═════ SUPPLIED DATA ═════

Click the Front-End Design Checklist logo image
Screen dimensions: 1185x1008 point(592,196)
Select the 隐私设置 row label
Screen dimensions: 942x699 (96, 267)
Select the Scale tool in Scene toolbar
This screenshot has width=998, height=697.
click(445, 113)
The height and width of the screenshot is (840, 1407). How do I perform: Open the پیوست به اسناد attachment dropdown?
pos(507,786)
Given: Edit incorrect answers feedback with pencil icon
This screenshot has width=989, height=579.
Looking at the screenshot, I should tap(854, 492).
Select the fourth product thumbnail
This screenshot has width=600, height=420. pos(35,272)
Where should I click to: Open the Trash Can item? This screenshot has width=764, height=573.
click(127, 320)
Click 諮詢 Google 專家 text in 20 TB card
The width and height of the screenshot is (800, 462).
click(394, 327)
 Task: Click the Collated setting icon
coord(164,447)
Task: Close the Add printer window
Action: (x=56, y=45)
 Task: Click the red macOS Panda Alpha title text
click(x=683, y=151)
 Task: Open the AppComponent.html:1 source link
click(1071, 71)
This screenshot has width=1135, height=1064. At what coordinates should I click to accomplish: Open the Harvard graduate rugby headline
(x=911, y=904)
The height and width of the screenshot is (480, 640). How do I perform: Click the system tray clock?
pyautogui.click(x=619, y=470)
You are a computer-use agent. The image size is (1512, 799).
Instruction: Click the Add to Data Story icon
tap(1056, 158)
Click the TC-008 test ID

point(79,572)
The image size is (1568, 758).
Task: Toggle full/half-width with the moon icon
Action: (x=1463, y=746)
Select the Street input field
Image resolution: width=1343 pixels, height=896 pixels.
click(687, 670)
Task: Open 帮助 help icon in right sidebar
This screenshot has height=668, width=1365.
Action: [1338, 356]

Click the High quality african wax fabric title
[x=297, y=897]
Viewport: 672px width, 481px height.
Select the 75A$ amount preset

═════

DIRECTIVE: Please list every line in the items above that contains the string "icon".

CORRECT ANSWER:
Given: Edit incorrect answers feedback with pencil icon
 Task: Click the Collated setting icon
Instruction: Click the Add to Data Story icon
Task: Toggle full/half-width with the moon icon
Task: Open 帮助 help icon in right sidebar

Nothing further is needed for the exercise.